Objetivo>
Reproduza sem nenhuma alteração tudo o que vai do início do material até a linha que contém "Activate Sogou voice input microphone", incluindo essa linha.

══════════════════════════════

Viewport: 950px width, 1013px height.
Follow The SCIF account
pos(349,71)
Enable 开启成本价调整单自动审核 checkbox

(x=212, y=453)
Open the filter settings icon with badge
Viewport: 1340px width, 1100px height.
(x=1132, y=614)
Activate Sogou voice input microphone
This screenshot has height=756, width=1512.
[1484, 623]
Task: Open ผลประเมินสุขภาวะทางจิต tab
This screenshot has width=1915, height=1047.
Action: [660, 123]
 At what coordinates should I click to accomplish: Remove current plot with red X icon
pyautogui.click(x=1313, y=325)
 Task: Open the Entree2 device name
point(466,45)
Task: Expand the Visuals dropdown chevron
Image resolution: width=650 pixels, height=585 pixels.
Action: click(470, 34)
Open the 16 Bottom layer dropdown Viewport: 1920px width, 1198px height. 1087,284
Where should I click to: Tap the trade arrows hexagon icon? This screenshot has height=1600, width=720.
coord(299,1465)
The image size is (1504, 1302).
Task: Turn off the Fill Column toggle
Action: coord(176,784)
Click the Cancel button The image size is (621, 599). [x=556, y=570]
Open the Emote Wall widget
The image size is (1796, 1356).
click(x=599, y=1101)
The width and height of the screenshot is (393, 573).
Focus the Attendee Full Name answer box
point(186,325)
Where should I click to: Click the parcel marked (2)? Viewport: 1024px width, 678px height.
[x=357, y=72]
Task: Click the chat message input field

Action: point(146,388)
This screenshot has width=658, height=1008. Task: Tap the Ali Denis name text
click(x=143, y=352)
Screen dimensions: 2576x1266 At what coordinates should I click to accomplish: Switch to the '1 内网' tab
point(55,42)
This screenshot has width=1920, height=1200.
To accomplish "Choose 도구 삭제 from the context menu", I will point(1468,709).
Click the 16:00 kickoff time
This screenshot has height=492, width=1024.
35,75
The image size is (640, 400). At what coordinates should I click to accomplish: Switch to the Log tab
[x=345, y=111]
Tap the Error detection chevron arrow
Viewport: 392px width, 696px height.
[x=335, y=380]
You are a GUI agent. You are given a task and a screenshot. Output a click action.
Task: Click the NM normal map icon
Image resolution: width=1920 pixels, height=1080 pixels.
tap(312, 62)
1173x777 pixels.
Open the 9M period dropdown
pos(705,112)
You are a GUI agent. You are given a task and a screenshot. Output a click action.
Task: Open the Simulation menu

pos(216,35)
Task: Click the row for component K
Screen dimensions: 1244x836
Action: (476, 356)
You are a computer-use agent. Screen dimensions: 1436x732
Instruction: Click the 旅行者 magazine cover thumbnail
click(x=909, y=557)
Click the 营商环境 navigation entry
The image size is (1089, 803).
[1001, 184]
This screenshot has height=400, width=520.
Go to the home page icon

══════════════════════════════

Exercício resolvido>
Viewport: 950px width, 1013px height.
Follow The SCIF account
pos(349,71)
Enable 开启成本价调整单自动审核 checkbox

(x=212, y=453)
Open the filter settings icon with badge
Viewport: 1340px width, 1100px height.
(x=1132, y=614)
Activate Sogou voice input microphone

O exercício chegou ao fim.